Selected extract
● ● ● ●

The following feature on Five Easy Pieces is part of “Esmarelda’s Summer Seventies Series.”
Five Easy Pieces is about a man who can’t break up with his girlfriend. The movie begins as Bobby DuPea (Nicholson) comes home from a hard day of work on the oil rig. He grabs a beer and moves through his small house as his big-eyed waitress girlfriend, Rayette – Karen Black in an Oscar-nominated role – blasts Tammy Wynette’s “Stand by Your Man” on the record player. Rayette has dreams of being a singer and leans on her lover for his musical background, but she chronically, obsessively, beggingly asks Bobby to tell her he loves her, and after dodging the question one too many times he finally answers her with the all-too telling, “what do you think?”
Throughout the second act of the film, Bobby becomes increasingly restless with the life he’s built working on the oil rig. He doesn’t want to marry Rayette, but for some strange reason – most suspiciously the looming fear of loneliness – he can’t bring himself to break up with her either. After his best friend is arrested on suspicion of robbery, Bobby seeks out his sister Tita – played with great performance by the noticeably frazzled Lois Smith – who informs Bobby that his father has suffered two strokes and he might not have much longer to live.
Bobby quits his job at the oil rig and sets out to visit his family with, for reasons none other than guilt, Rayette in tow. Upon arriving at his father’s house, Bobby puts Rayette up in a motel, not wanting to bring her with him. He is gruff, and curt, and informs her, “if you have to go, you can go.”
While at his father’s house, Bobby reconnects with his brother Carl who notes that Bobby has not been home in three years. They hob knob and socialize with the town’s elitist intellectuals, and Bobby develops a crush on Carl’s young musician girlfriend, Catherine. Tita wants Bobby to make peace with his father but Bobby’s feelings for Catherine boil over into a short-lived tryst one day before the lonely, abandoned Rayette comes knocking on the door, oblivious to Bobby’s desire to give her the boot.
Bobby makes peace with his invalid father and packs up to leave, taking Rayette with him. They hop in the car and hit the road, with Rayette showering him with unwanted affection along the way. The two stop at a gas station on the ride home and while Rayette is inside the snack shop purchasing a drink, Bobby hitches a ride with a lumber driver and once again abandons Rayette, headed back in the direction of his father’s house and, presumably, Catherine.

● ● ● ●

Data section
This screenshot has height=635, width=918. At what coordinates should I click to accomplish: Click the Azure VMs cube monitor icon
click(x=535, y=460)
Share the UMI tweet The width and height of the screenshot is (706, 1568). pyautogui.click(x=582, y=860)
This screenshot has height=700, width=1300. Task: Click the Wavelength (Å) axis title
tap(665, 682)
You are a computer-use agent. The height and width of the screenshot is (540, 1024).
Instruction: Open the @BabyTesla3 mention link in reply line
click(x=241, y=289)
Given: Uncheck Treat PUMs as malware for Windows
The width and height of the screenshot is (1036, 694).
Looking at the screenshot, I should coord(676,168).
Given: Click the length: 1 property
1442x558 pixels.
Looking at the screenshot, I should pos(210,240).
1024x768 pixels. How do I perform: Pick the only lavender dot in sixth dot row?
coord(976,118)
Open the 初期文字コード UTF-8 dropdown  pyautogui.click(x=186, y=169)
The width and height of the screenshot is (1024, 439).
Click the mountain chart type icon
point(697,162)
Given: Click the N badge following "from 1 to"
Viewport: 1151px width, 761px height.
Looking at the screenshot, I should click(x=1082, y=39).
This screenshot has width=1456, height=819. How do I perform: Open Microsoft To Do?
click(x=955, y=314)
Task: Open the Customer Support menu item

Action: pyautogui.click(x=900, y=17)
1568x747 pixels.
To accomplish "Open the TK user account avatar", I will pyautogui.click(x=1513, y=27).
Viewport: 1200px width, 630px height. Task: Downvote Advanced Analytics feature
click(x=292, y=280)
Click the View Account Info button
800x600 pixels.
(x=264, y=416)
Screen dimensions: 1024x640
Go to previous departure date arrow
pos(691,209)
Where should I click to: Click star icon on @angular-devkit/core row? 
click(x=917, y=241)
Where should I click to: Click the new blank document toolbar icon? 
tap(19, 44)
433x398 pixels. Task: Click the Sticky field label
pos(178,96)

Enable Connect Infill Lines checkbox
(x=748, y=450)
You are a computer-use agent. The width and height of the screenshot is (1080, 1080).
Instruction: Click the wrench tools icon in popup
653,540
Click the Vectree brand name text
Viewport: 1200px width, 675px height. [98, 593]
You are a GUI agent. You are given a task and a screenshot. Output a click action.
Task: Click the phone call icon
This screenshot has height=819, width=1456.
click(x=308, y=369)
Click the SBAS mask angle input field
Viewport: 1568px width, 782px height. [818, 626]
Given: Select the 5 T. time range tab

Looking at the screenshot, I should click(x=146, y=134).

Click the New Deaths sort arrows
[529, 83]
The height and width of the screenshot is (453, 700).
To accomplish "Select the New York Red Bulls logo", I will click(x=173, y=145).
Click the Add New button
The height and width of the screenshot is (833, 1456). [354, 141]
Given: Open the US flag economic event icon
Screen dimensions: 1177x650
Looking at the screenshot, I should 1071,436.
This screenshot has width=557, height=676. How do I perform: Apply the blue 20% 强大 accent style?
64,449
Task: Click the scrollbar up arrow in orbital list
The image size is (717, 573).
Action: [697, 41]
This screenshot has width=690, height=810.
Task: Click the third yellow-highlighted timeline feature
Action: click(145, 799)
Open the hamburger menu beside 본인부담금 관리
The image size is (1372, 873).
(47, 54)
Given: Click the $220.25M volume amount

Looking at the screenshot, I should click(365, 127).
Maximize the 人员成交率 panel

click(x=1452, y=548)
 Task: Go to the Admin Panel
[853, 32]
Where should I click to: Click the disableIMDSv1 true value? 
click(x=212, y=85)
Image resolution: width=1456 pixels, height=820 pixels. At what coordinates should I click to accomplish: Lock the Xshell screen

● ● ● ●

Objectives
**A)** Write out everything from "Throughout the second" down to "longer to live." in the Five Easy Pieces feature, copying each word and mark as it appears.
**B)** Decide whether each statement below agrees with the Five Easy Pieces feature, giving yes or no and quoting the words from the feature that settle it: (i) Carl says Bobby has been away from home for three years. (ii) Lois Smith plays Rayette. (iii) When they reach his father's house, Bobby brings Rayette inside with him.

Final answers
**A)**
Throughout the second act of the film, Bobby becomes increasingly restless with the life he’s built working on the oil rig. He doesn’t want to marry Rayette, but for some strange reason – most suspiciously the looming fear of loneliness – he can’t bring himself to break up with her either. After his best friend is arrested on suspicion of robbery, Bobby seeks out his sister Tita – played with great performance by the noticeably frazzled Lois Smith – who informs Bobby that his father has suffered two strokes and he might not have much longer to live.

**B)**
(i) Yes: "Bobby reconnects with his brother Carl who notes that Bobby has not been home in three years"
(ii) No: "Rayette – Karen Black in an Oscar-nominated role"
(iii) No: "Bobby puts Rayette up in a motel, not wanting to bring her with him"